What the exercise asks -
Lines outside the range are not wanted. Give again exactly the lines between the line holding "Image resolution: width=1380" and the line holding "Tick the checkbox for the Verhuur.nl result", inclusive, from the listing below.

====== Data excerpts

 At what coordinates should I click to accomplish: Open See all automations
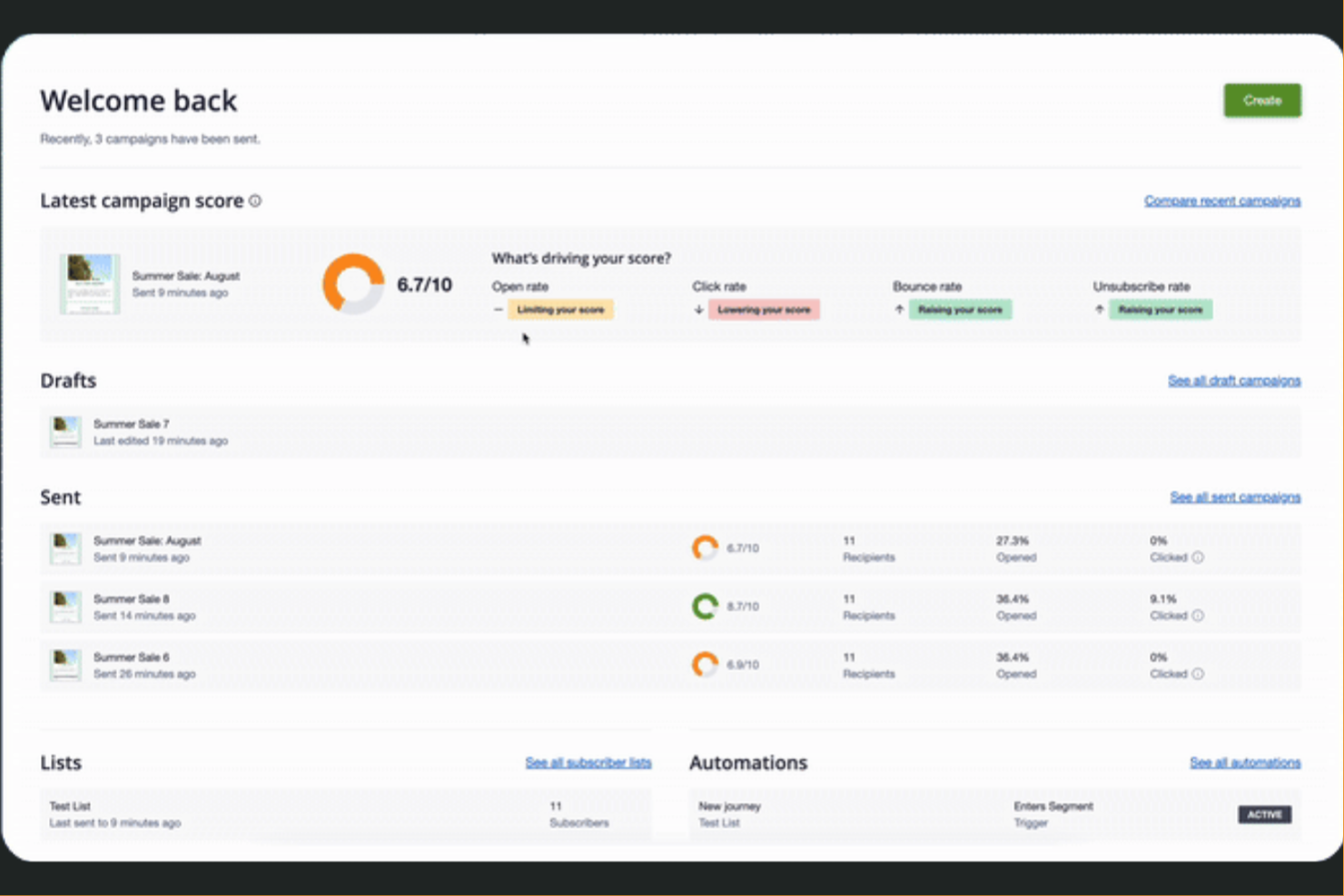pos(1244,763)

============
====== Data excerpts

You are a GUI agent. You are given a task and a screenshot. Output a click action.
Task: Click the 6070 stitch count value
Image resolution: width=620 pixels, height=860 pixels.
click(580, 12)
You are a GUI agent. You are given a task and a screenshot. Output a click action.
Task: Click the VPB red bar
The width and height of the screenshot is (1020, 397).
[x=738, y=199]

============
====== Data excerpts

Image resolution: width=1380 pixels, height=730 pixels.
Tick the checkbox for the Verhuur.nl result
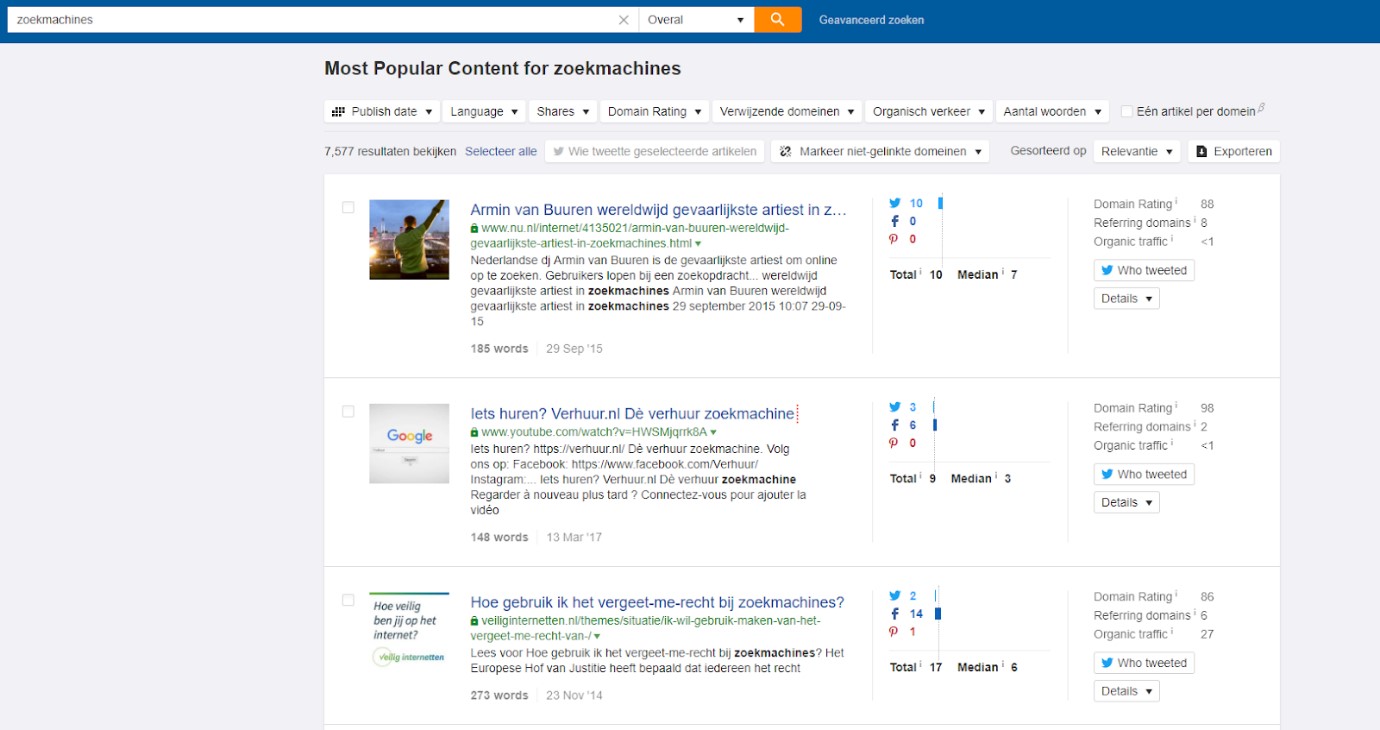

============

Written response -
Image resolution: width=1380 pixels, height=730 pixels.
Tick the checkbox for the Verhuur.nl result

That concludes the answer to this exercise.